Unique to Confederate proprietary craft sequencing allows for each Combat Fighter to be built to a standard of geometric accuracy and precision not available by other technologies.  The result is that Arabic pre-production 1, our first machine, was judged the truest and straightest motorcycle ever tested on the chassis dyno at Race Tech (measured for comparison from more than 360 machines representing samples from each of the world’s OEM providers).  Each P120 Fighter special edition Combat will be equally true and precise.

The result of this sharply focused effort is functional dynamic street motorcycling excellence.  There exists no takeaway, no compromise and no greater motoring experience.

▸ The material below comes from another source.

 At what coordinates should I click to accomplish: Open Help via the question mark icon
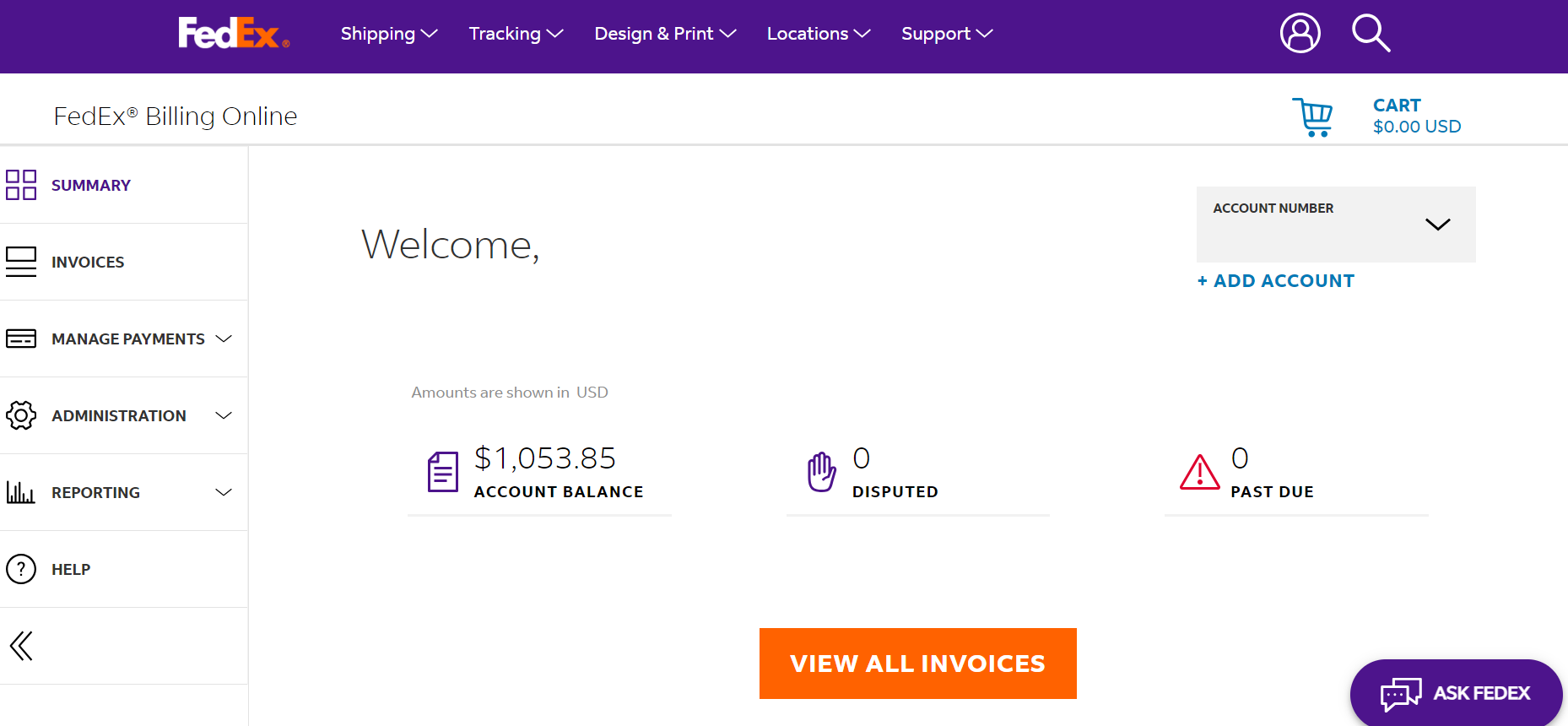click(21, 569)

1 Response to “The Machine Rides Like It Looks”

  1. 1 Garet
    November 13, 2009 at 3:27 pm

    Hey Matt, I am a cellist at Mansfield University, in Northern Pennsylvania. I have been following your company for a few years now, ever since I was passed on the highway by a hellcat, which led me on a month long search of the web to find where the hell the glorious sounding piece of machinery that passed me on the highway came from. Since then I have regularily checked in on your website. You can imagine my excitement when I checked in several months ago and saw the new video of the Wraith using the Courante from Bach’s second cello suite as the background. I am waiting for the day I to get to experience the absolute joy of riding one of your machines, however I imagine the feeling of controlled rebelism and freedom that I receive when playing that Courante is in fact a small sample of what your company has to offer. In today’s age I don’t think as many young people understand that the truly great things that we may ever experience such as the music of Bach, are able to take every feeling that we have and focus them in on a single moment. I am certain that your machines are also capable of this form of experience for the rider. I would happily spend everything I had on a great cello because I know the value it will give me in return on a spiritual level. With that said your machines are worth a lot less than some cellos, and I will one day find myself upon one. For now I will continue to sit behind my cello, and I thank you for taking motorcycling to the level at which it belongs, a form of absolute personal experience a person uses not to be cool or establish some kind of status, but rather because they need to for the therapy it offers. On an ending note, you might want to check out the second movement (Allegro) of Shostakovich’s tenth symphony.